Теперь у меня все на лице написано. Черт.

— Позже? — неудачно шучу.

— Как заслужишь. — Кажется, разозлился. И вдруг вопрос: — Не веришь?

Понимаю, вопрос не относится к предыдущей фразе.

— Не верю, — отвечаю серьезно и искренне. Знал бы ты, как хочу верить, но не верю. — Я никому не верю. Разве ты — нет?

— Ну… — Пауза. — Я предпочитаю не бросаться словами «никому» и «никогда». По обстоятельствам. — Ловит мой взгляд. — Ты уже несколько дней как на иголках. Если тебе есть, что сказать, говори.

Вот так. Коротко и прямо.

Я все же не верю. Но как я хочу верить!

Сейчас или никогда.

Подхожу ближе, снова смотрю по сторонам и понижаю голос, чтобы нас точно никто не услышал:

— Райан, мы идем к границе Верхнего мира?

— Вероятно.

— Ты знаешь зачем?

— Нет.

Вот так. Ты либо веришь, либо нет. Но сейчас мне не кажется, что он врет.

Во рту пересыхает. Если скажу то, что собираюсь сказать, назад не отмотать.

Сейчас или никогда!

— СБ отслеживает наши перемещения, — решаюсь. — Нам не дадут подойти близко к границе.

Лицо Кесседи меняется, вытягивается, бледнеет.

— Перебьют? — спрашивает серьезно.

— Не знаю, — признаюсь. — Коэна будут брать живым, это точно.

Райан матерится в полголоса и отворачивается. Достает сигарету из полупустой пачки и закуривает. Молчим несколько минут.

— Зачем ты мне это говоришь? Предлагаешь помолиться перед смертью? Или смотаться от Проклятых, пока не поздно?

Интересные предположения.

— Затем, что я хочу убедить их этого не делать. И мне нужна помощь.

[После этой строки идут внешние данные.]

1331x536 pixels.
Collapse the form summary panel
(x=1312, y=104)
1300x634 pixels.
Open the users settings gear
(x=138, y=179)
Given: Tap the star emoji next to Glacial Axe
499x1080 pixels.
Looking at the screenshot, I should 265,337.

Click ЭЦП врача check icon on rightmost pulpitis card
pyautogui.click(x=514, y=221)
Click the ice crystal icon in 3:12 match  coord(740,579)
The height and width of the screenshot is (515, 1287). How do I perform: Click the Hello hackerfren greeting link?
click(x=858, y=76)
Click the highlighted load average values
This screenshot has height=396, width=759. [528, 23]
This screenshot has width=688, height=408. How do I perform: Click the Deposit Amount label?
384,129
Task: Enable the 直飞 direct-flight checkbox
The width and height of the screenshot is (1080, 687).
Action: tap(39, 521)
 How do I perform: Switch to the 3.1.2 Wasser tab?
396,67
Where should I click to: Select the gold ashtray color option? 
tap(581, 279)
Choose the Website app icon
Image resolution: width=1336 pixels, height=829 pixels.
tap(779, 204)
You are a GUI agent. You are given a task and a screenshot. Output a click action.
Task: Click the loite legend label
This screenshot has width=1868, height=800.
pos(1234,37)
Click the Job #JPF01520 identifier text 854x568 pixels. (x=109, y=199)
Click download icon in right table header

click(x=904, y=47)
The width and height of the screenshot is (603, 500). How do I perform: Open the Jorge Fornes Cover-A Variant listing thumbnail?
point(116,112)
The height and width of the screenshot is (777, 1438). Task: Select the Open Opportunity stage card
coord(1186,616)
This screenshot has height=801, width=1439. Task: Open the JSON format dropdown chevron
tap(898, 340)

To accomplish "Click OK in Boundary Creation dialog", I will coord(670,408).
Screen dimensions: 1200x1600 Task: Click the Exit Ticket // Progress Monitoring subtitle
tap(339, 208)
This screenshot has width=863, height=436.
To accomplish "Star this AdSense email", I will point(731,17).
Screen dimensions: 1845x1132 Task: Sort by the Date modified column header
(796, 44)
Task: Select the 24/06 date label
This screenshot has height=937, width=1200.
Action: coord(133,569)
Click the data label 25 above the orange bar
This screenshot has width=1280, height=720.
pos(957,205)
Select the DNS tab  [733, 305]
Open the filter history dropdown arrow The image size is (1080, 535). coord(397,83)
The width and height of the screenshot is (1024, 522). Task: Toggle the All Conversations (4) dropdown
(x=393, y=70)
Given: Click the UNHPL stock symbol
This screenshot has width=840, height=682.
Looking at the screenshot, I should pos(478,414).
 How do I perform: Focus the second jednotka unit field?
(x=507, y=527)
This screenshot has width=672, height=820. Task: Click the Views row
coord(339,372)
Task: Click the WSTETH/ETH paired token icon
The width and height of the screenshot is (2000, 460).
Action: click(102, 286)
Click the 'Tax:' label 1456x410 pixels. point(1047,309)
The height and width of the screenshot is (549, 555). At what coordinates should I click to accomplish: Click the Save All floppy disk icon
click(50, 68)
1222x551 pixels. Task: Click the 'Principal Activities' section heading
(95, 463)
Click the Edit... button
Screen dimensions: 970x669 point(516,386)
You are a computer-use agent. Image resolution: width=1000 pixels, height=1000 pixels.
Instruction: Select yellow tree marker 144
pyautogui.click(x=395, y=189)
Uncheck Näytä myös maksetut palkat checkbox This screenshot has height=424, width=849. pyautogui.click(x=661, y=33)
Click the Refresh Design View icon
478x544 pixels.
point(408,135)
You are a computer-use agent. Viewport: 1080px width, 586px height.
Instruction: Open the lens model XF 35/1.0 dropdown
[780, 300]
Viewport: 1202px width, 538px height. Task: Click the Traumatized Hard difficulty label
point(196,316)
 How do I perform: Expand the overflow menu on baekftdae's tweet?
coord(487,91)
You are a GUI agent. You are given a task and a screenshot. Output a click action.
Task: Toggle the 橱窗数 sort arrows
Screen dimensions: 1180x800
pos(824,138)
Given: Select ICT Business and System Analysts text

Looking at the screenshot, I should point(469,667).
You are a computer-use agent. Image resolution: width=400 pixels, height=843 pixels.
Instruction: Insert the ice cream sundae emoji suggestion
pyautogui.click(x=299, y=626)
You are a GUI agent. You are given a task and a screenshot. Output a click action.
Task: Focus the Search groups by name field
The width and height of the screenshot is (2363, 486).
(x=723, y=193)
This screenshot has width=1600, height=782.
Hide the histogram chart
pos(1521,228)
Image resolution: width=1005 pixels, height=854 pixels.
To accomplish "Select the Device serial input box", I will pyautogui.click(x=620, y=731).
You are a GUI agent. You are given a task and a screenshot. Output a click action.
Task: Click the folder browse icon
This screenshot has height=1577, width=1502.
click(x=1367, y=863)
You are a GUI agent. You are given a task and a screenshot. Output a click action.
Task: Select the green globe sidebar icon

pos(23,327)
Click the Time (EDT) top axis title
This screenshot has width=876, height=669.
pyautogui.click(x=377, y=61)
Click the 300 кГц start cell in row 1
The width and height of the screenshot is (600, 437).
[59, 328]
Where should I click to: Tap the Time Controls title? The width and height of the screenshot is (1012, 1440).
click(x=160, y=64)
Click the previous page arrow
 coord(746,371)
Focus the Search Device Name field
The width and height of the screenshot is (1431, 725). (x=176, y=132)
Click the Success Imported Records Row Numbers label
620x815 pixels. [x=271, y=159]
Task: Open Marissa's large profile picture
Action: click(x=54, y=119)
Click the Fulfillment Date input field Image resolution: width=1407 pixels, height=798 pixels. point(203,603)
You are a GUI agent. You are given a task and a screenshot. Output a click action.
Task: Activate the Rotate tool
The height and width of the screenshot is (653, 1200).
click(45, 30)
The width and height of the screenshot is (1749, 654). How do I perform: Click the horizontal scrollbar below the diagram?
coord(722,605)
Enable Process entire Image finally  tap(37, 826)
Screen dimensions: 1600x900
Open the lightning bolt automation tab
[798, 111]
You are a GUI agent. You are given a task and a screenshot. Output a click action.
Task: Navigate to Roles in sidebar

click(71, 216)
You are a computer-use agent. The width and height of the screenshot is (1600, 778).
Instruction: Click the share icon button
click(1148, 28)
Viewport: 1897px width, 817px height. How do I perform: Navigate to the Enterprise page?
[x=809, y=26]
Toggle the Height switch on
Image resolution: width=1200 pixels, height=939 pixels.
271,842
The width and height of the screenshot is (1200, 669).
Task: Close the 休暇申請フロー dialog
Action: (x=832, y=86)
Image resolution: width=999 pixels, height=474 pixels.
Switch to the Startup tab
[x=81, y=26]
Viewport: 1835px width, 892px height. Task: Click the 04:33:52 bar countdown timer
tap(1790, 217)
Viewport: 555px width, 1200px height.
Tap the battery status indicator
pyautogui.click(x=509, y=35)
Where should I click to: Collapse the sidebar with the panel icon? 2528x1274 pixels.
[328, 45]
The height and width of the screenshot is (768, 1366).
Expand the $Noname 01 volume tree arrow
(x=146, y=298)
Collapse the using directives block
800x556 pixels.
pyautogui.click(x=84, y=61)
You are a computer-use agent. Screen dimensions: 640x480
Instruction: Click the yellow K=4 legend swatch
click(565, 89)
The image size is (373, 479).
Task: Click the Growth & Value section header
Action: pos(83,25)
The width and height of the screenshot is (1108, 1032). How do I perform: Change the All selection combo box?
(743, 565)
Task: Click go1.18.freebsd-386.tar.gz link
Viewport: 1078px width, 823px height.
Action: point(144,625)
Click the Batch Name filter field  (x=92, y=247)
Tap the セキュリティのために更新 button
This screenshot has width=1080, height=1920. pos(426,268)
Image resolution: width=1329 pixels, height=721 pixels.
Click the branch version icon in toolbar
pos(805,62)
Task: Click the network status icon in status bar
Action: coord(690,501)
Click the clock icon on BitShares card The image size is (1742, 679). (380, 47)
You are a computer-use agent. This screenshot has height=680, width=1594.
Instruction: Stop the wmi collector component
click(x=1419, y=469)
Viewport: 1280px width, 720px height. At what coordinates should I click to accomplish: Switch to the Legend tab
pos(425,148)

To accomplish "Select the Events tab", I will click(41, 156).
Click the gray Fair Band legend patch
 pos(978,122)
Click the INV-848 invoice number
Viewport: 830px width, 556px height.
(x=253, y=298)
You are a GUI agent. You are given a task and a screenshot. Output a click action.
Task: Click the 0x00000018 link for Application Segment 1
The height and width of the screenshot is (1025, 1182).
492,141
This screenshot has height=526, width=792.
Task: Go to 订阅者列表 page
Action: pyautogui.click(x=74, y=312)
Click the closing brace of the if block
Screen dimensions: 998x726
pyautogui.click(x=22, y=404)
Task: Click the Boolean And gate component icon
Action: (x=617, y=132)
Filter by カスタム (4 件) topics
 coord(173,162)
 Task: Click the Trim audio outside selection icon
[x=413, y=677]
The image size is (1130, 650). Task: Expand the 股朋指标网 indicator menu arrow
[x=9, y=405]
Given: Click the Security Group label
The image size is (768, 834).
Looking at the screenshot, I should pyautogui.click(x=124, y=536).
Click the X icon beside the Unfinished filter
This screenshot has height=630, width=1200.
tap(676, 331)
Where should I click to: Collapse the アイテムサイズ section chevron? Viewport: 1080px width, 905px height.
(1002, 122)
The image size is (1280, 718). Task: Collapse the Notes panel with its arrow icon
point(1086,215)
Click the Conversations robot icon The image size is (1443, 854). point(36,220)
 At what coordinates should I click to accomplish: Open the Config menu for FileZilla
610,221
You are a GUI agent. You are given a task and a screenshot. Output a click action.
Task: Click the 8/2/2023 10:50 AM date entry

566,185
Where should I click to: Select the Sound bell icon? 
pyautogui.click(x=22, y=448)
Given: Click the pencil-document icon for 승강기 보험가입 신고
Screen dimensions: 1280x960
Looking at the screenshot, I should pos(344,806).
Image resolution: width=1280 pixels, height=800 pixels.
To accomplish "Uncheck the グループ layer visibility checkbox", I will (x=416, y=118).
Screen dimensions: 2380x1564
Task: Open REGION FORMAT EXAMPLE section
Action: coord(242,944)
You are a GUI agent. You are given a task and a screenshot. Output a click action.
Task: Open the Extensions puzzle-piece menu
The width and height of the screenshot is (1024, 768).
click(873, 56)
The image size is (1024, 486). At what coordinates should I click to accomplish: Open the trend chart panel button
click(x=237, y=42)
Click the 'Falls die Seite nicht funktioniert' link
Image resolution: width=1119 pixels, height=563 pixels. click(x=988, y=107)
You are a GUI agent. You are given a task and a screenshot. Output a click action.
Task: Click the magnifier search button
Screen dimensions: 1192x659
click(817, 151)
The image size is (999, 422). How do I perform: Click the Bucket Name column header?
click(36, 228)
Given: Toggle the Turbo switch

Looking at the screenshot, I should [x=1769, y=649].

— Какая? — тон становится деловым.

— Я подам сигнал и вызову связного. Как буду убеждать, не знаю, разберусь. Но, чтобы подать сигнал, мне нужен фонарь, вечернее дежурство и напарник, который прикроет.

Ну вот и все, карты раскрыты. Моя голова лежит у Райана на блюде.

— Предлагаешь мне предать банду? — Его глаза превращаются в щелки.

— Ты предал банду еще тогда, когда не сдал меня, — говорю жестко. — Или сдай теперь или помоги.

Райан возводит глаза к небу.

— Умник, ты откуда такой наглый на мою голову? — звучит вполне безобидно.

— Говорят, наглость — второе счастье, — говорю осторожно.

— Тогда у тебя счастья выше крыши, — огрызается. Выдыхает, отбрасывает сигарету. — Если хочешь помощи, говори, зачем СБ Коэн.

Облизываю пересохшие губы. Зря. Больно.

— Помоги мне, и я все расскажу, — обещаю. — Если захочешь, можешь даже пойти со мной на встречу со связным.

— Всю жизнь мечтал, — бормочет.

Подхожу и тоже устраиваюсь на ступени крыльца. Молчу, и Кесседи тоже. Тишина зловеща. По крайней мере для меня.

— Хорошо, — решает Райан. — Я тебе помогу, но ты мне все расскажешь. Все, от начала до конца.

— Обещаю. — Если он правда не сдаст меня в этот раз, у меня не будет причин ему не верить. «Верить» — какое сложное слово.

— Вот и отлично. — Кесседи встает и поднимается по ступенькам.

— Ты куда? — теряюсь.

— Фонарик тебе принесу, пока все спят, — отвечает как ни в чем не бывало. — Он на самом дне рюкзака. Не хочу рыться при Фреде.

Отупело киваю. Так просто?

Райан осторожно приоткрывает дверь, чтобы она не заскрипела и не перебудила Проклятых, и исчезает внутри.

Сижу на крыльце, обхватив себя руками. Ну вот и все…

Сердце гулко ухает в груди и замирает. Кто тянул меня за язык? Веришь – не веришь. Кесседи же только что заставил меня почти во всем признаться! Развел как ребенка. Весь такой хороший и заботливый. Он же только что получил информацию, которой пытался добиться все это время. Сейчас он разбудит Коэна, сообщит ему то, что вызнал, они прикончат меня и изменят маршрут. СБ подумает, что Проклятые не идут «наверх», и не станут ничего предпринимать. Конечно же! Все ведь так просто…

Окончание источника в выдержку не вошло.